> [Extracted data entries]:
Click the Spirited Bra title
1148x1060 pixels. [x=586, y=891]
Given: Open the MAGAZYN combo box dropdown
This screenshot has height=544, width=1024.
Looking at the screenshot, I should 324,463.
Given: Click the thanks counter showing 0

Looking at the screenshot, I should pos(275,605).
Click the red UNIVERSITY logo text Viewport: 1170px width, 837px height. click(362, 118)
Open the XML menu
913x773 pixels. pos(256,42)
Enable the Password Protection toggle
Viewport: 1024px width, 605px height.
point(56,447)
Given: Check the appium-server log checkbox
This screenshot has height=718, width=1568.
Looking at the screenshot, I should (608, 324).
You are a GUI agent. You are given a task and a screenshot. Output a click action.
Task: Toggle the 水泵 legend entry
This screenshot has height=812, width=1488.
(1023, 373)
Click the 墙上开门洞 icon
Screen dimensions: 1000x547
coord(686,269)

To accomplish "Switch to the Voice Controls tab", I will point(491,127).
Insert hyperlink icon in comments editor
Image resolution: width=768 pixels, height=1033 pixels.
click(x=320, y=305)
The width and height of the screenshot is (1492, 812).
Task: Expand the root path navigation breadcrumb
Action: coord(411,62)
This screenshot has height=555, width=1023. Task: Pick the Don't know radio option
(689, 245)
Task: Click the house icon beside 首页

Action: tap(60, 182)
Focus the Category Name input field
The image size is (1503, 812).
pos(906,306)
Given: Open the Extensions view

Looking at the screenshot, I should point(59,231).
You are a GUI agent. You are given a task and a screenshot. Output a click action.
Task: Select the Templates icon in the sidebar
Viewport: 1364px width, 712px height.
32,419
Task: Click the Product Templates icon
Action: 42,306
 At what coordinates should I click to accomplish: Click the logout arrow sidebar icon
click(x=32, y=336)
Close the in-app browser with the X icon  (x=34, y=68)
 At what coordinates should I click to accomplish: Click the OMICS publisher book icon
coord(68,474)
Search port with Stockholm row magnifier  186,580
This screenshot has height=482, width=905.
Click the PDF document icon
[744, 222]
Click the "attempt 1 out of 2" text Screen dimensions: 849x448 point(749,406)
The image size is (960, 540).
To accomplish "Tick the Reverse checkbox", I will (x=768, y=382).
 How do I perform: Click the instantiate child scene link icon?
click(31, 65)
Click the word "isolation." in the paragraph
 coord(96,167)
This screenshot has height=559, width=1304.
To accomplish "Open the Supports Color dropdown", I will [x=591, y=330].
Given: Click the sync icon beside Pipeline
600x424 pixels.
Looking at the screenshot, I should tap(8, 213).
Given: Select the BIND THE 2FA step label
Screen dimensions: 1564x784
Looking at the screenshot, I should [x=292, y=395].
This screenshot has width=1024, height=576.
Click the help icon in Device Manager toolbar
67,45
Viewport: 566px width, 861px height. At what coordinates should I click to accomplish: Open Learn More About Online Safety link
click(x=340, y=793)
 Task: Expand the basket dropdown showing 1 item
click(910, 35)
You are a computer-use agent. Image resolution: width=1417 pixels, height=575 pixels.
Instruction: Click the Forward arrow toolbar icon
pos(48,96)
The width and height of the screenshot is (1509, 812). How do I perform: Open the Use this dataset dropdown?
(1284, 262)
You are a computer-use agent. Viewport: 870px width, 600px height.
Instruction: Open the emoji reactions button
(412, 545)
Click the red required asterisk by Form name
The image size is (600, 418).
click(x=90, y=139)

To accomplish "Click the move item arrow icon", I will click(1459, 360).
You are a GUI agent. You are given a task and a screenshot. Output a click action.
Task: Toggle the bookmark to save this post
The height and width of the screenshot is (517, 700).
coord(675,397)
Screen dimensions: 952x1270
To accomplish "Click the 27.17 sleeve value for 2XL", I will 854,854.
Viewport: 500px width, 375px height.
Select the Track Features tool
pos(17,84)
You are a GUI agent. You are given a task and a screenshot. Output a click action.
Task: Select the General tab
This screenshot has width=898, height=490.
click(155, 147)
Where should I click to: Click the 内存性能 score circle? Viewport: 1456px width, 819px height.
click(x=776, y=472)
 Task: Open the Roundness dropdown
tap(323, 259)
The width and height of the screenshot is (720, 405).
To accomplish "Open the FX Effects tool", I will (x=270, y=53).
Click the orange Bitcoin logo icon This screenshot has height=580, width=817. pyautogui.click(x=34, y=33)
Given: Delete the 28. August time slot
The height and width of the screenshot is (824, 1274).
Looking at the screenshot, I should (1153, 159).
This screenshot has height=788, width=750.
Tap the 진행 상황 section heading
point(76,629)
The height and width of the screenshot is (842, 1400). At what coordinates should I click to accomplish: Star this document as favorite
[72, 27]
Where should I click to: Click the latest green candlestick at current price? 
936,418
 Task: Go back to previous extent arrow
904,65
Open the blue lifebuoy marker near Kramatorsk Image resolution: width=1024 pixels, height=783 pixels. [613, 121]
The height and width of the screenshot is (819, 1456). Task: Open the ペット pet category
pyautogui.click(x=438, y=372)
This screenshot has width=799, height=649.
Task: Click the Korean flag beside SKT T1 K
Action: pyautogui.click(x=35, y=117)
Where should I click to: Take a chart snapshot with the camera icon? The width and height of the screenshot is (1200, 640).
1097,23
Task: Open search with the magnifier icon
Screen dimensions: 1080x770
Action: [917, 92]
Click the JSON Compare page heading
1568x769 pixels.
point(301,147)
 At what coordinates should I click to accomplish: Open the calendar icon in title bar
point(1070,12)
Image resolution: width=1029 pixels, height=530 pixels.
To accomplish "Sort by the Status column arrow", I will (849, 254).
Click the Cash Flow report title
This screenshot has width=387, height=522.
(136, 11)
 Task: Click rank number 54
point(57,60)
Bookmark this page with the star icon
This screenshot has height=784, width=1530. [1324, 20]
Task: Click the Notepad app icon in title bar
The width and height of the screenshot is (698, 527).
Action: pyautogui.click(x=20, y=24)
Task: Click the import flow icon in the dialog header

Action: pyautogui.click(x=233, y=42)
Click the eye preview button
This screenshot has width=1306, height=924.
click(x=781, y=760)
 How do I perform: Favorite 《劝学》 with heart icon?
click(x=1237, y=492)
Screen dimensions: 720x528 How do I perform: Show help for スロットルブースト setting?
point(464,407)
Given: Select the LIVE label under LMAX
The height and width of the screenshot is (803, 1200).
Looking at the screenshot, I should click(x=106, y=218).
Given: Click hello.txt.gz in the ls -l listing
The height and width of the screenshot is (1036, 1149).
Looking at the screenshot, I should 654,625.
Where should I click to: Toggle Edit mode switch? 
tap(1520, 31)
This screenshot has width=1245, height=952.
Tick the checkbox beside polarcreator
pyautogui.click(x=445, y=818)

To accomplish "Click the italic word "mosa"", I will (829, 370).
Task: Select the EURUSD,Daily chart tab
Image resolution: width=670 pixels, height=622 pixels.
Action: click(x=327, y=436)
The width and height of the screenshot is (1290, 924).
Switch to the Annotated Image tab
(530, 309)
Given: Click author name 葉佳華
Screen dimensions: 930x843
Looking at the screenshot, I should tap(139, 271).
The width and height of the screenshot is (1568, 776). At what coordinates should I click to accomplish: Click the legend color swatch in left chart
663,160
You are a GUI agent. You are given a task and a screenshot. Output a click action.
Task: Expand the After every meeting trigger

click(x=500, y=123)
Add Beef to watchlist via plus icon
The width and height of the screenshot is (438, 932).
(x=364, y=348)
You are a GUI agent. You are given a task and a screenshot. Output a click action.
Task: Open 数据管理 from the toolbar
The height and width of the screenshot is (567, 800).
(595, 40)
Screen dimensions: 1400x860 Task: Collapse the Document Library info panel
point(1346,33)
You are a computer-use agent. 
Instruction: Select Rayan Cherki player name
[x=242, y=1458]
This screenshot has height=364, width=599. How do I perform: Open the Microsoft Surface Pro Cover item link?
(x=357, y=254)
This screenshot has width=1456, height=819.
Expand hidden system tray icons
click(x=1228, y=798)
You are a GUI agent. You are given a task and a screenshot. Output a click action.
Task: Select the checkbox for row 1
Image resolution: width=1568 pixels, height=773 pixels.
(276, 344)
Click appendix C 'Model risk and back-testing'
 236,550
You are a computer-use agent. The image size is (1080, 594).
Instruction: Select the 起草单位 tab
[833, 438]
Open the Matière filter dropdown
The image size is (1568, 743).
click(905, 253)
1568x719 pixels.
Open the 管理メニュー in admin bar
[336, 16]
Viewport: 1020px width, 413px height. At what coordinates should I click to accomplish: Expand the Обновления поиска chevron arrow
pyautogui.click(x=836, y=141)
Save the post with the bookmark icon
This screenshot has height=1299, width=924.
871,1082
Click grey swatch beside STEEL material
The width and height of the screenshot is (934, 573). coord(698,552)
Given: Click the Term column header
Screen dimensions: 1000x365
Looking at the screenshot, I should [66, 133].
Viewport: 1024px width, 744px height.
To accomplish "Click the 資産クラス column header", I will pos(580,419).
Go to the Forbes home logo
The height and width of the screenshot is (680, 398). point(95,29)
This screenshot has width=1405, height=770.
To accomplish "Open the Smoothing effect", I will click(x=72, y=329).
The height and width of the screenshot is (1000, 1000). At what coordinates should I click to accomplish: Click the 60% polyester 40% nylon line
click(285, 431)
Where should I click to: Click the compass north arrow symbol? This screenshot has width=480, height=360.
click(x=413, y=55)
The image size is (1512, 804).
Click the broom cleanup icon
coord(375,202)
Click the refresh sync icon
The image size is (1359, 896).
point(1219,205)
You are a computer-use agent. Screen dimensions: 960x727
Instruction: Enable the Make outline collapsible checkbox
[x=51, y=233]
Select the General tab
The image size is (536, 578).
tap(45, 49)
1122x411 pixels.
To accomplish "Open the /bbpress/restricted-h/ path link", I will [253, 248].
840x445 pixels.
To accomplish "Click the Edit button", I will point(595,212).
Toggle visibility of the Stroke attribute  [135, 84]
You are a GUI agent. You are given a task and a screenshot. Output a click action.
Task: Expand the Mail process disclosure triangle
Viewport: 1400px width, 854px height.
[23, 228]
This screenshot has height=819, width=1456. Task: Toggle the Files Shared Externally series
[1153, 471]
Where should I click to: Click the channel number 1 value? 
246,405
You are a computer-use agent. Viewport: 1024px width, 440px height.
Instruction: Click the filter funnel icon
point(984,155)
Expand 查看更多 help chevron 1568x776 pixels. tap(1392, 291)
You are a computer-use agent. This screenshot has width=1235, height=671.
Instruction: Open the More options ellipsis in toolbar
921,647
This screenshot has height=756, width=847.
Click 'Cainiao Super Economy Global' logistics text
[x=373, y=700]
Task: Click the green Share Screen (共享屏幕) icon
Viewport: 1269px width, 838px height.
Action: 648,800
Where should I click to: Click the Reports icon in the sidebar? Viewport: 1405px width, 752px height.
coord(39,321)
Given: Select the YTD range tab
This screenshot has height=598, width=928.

> [Task statement]:
Turn every line of the records from the one containing "Task: Click the house icon beside 首页" down to the one containing "Looking at the screenshot, I should point(59,231).", both included, into a JSON list of strings with one string per line. Leave out blank lines.

> [Response]:
[
  "Task: Click the house icon beside 首页",
  "Action: tap(60, 182)",
  "Focus the Category Name input field",
  "The image size is (1503, 812).",
  "pos(906,306)",
  "Given: Open the Extensions view",
  "Looking at the screenshot, I should point(59,231)."
]